2003 Women's National Championships
by Larry Maile
The 2004 version of the USA Powerlifting Women's Nationals came off in grand style. It proved again why this is the premier powerlifting competition for women in the world. One hundred twenty five women, ranging in age from 11 to 66 years old contested for the title of National Champion. What makes this contest so unique is that is limited to women, and more than any other thing, the camaraderie between competitors. The young lifters have the opportunity to lift on the same platform as their role models, and the more mature lifters get to see the future of the sport. The future, in the case of women's powerlifting is bright indeed.
One of the competition highlights was the inauguration of the USA Powerlifting Women's Hall of Fame. Seven pioneers of powerlifting, and especially drug free lifting were inducted to initiate the "Hall." Senior among the inductees was Mabel Rader, who along with her husband, Perry, started Iron Man magazine in 1936. Judy Gedney was recognized for her long run of National titles, and for her commitment to the drug free lifting movement. Jan and Terry Todd were honored for their efforts in organizing the first Women's National Championships, and for their efforts in lobbying for drug testing in powerlifting. Also significant were their individual accomplishments on the platform. Ruth Welding enters the Hall of Fame because of her long and distinguished career. She has lifted in all but two (That's right. All but two!) Women's Nationals. She has served as referee, coach, and organizer for numerous competitions and teams. Pat Malone, Coach of the Purdue powerlifting team is recognized for his support of women's lifting through coaching, manufacturing gear for women, and hosting drug free women's only powerlifting meets when no one else was interested. These distinguished pioneers helped shape women's powerlifting, provided opportunities to compete, and recognition for women competitors at critical times so that development of lifting for women could continue rather than being an after thought to men's events. Our thanks must go out to all of them. I'd like to also thank the members of the Women's Hall of Fame Committee for taking the time and having the dedication to develop criteria for selection, screen candidates, put biographies together, and prepare a presentation worthy of the contributions of these great leaders.

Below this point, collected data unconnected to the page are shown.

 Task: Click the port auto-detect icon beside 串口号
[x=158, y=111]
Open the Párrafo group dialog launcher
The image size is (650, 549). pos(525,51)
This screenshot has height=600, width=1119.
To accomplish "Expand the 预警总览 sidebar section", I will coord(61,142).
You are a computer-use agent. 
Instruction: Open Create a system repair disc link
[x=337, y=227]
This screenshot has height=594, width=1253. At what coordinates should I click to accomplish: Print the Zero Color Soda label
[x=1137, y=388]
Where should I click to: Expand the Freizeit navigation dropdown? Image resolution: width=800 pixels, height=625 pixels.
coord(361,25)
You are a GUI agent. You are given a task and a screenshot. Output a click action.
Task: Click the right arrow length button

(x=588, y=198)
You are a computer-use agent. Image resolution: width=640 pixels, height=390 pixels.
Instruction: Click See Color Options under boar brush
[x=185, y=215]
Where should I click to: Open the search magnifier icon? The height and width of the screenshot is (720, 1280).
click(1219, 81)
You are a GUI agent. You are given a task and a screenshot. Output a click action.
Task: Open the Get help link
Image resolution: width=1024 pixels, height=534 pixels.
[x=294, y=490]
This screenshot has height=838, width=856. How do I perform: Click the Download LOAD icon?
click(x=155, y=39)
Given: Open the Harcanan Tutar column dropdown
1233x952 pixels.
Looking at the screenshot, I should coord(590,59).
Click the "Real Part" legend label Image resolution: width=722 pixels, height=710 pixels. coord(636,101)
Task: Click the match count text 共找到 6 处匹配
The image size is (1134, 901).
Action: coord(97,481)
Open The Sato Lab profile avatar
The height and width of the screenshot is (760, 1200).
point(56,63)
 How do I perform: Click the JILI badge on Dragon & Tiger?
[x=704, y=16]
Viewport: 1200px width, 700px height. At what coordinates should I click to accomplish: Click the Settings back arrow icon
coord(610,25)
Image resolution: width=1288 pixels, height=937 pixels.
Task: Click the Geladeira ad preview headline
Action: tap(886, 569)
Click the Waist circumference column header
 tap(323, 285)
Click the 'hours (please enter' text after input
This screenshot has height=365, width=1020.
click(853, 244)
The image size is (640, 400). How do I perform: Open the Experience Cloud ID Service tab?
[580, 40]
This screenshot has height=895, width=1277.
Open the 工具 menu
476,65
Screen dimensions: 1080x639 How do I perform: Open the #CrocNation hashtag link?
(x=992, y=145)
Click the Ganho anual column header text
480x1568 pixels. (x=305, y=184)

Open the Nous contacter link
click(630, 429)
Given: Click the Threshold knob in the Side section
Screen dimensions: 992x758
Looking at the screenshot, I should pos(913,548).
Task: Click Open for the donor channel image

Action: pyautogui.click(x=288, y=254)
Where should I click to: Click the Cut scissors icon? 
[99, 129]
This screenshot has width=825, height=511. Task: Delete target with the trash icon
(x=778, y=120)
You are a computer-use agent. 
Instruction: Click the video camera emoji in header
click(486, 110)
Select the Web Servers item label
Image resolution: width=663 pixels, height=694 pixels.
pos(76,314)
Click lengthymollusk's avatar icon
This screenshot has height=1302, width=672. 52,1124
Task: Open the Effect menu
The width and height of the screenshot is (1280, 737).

The venue for this competition was the Doubletree Hotel in downtown Omaha. The venue was well set up and spacious with three warmup stations. The medals were prepared just for this competition, and featured a women lifter on them (about time, I think). Awards were given for total for every division, as in all meets, but also for individual lifts within grouped age divisions. The best lifter awards featured pictures of each lifter performing either a squat or deadlift. Jim Hart, in his second to last National Championship outdid himself. He recruited the assistance of many people from Nebraska, South Dakota, and Colorado in staging this production. And now, on to the lifting.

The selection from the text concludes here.